June 15, 2012
So it ends. A year of my life has been spent in this most unlikely of places, in this most extreme of lands. In some ways it has passed quickly. But in other ways it has been an eternity. There have been days I thought would never end; times when I knew I could not last one moment longer–could not do this work, live this life . . . and yet I have.
My ladies’ group this year has been doing a study on “Living beyond Yourself,” and even before it began I knew it was going to hit home. It did. God has, in so many ways and on so many levels, brought me to the end of myself and then carried me further on from the point at which my strength failed.
So here I stand now . . . or rather, here I fall on my knees.

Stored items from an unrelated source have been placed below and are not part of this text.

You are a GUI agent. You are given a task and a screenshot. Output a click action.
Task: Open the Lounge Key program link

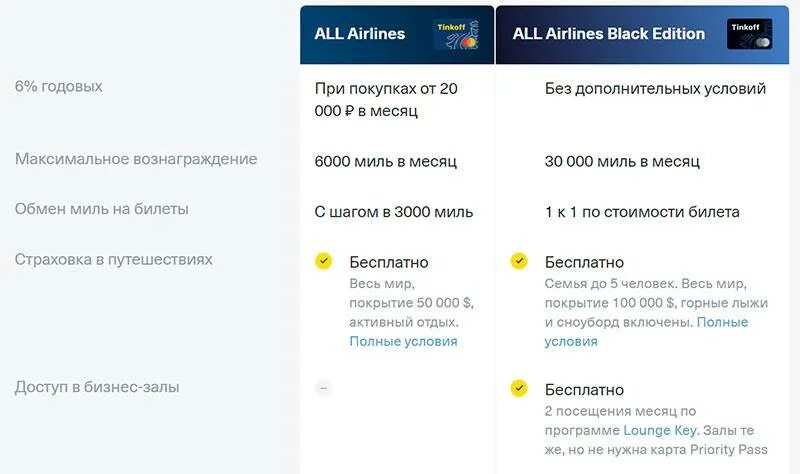click(x=660, y=430)
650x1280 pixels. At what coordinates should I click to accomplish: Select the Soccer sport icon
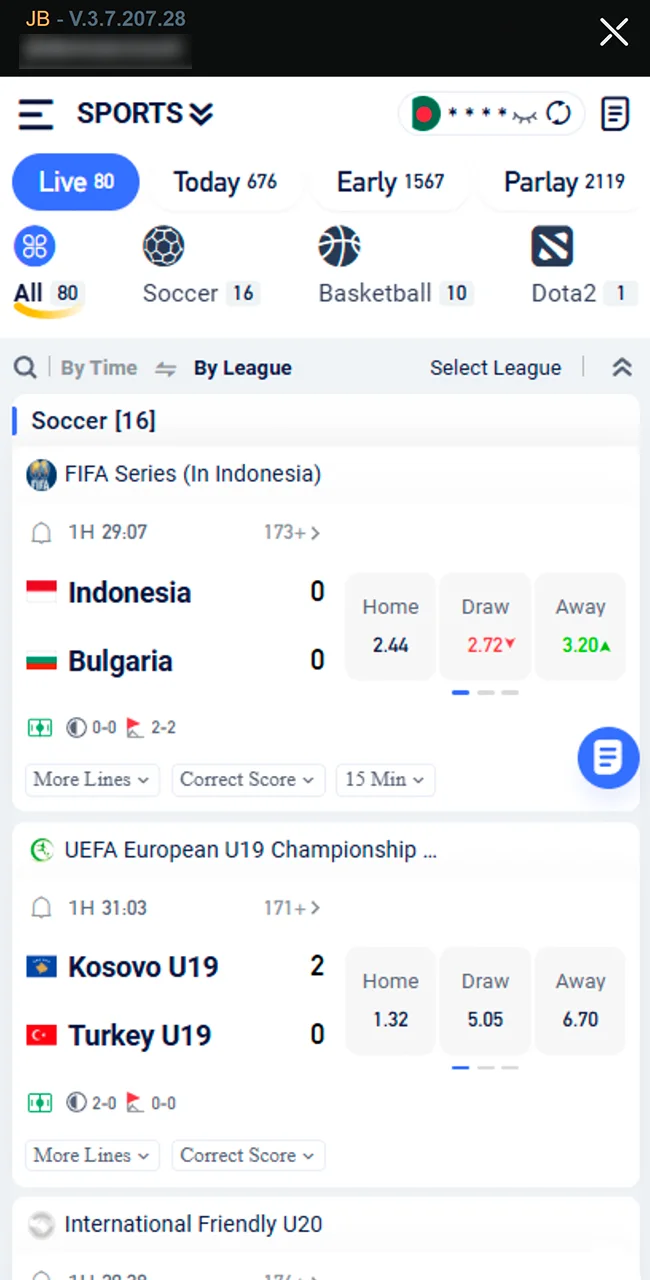pyautogui.click(x=164, y=246)
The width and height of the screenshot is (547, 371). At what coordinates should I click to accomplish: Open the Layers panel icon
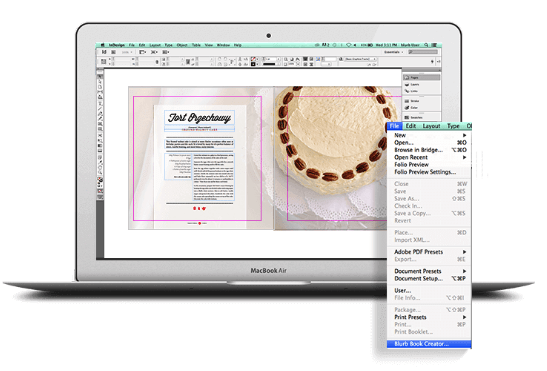(406, 84)
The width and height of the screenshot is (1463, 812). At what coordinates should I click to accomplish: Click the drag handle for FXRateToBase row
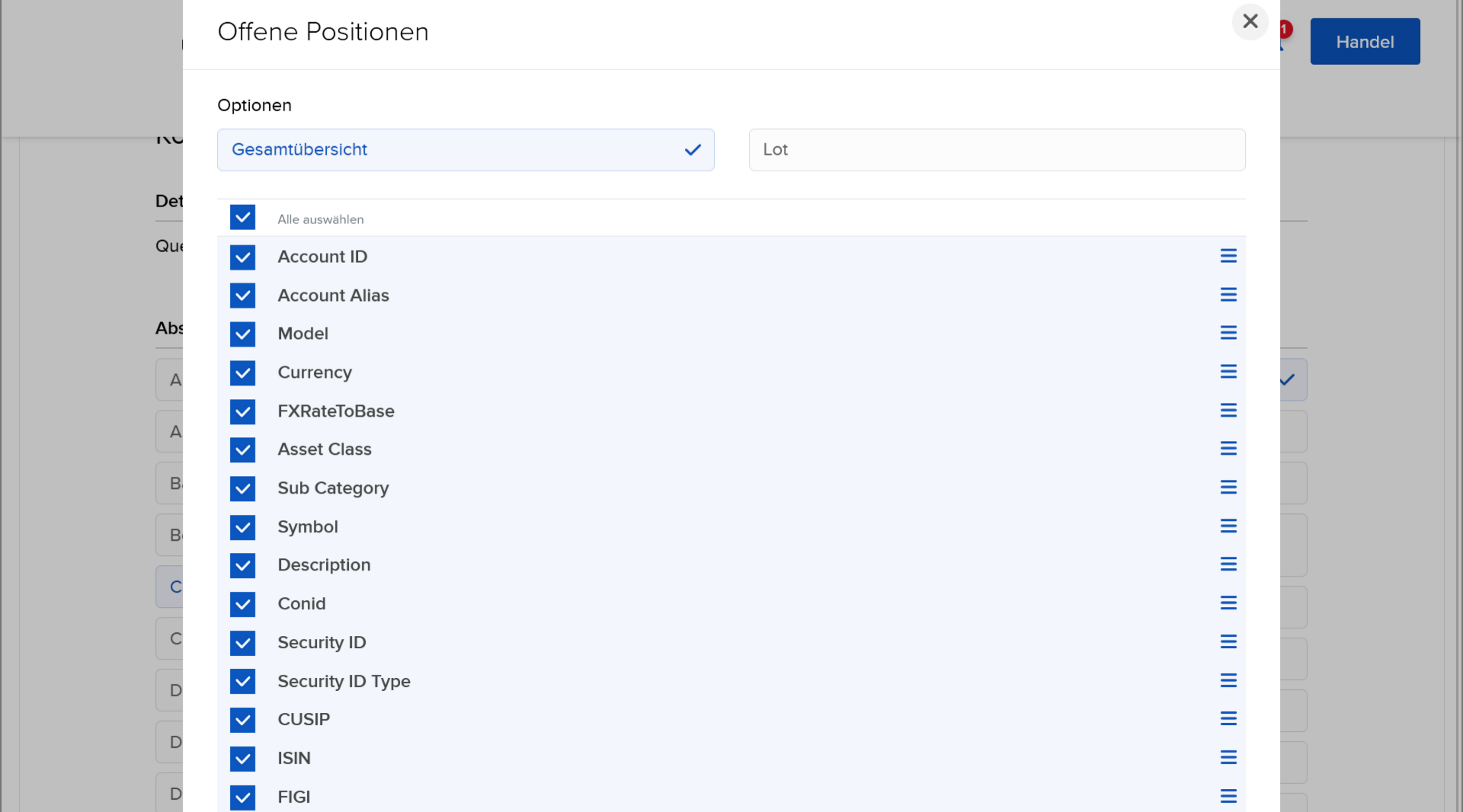pyautogui.click(x=1228, y=411)
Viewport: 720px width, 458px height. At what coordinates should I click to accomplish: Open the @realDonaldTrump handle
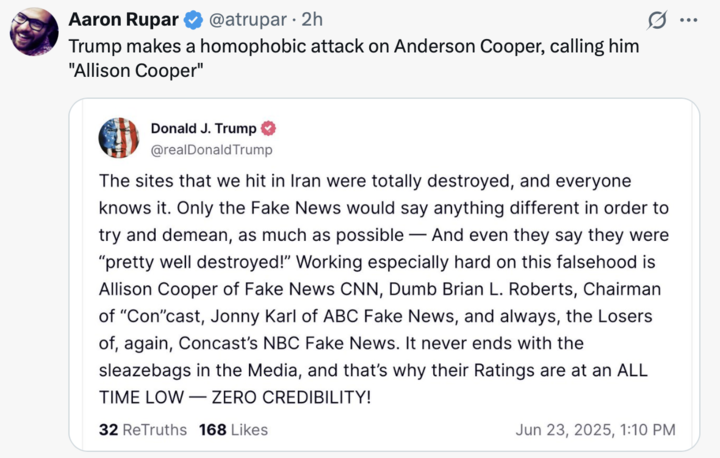tap(211, 150)

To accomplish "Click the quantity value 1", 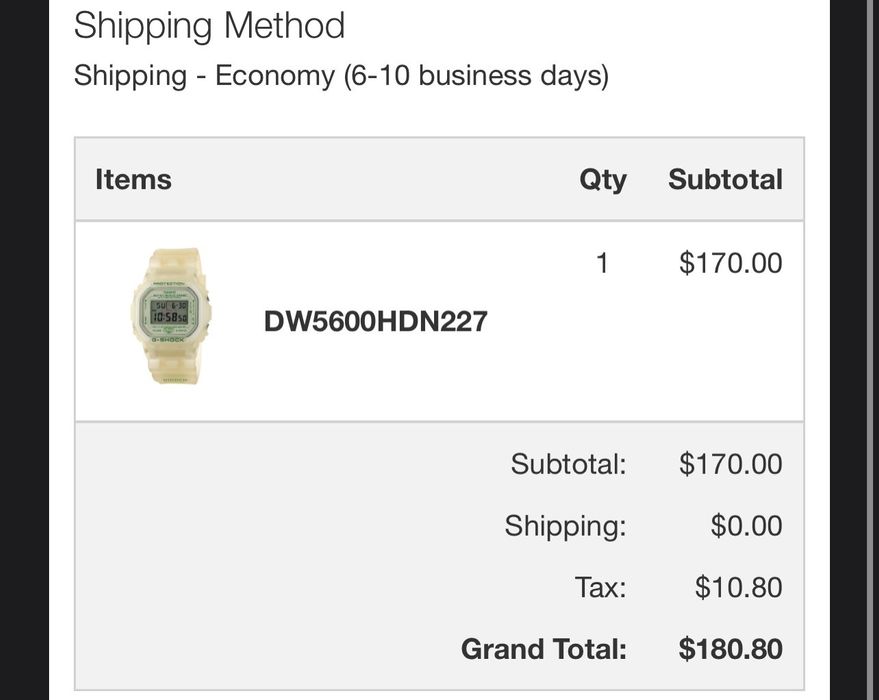I will click(602, 262).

I have packed up my library, packed up my home, and flown out of the country in which I have lived–lived feeling as it it is with gritted teeth and clenched fists, much of the time. Yet somehow there has been joy in the midst of it: the joy of community, of we’re-in-this-thing-together; the joy of unexpected beauty–a perfect rose; a snow-capped mountain; a hug from a child.
Yes, I have learned much of Him this year: much of His faithfulness, His care, His love. He does deal with me gently. In a land of violence and of hatred, of fear and of harshness, His hand is gentle.
In this morning’s sermon, Dave admonished us to always be ready to testify [and to remember!] God’s faithfulness in our lives. He spoke of our worship as needing to be pure. Yes, that is my prayer now as I head forward, on from this chapter of life: let my heart be pure, in pure pursuit of Him.
At the end of the sermon, during the closing song, a little girl dressed in her Sunday [Friday?] best, danced. Oblivious to the grownups “properly” worshiping around her, she twirled and leapt up and down the aisles. I stopped my own singing and watched her, smiling. That is what I have felt like this year, in my moments of joy. They have been few. But they have been more intense than at any other time in my life. They have been moments of oblivion to the reality of the world around me: moments when I have simply twirled and leapt in childlike glee.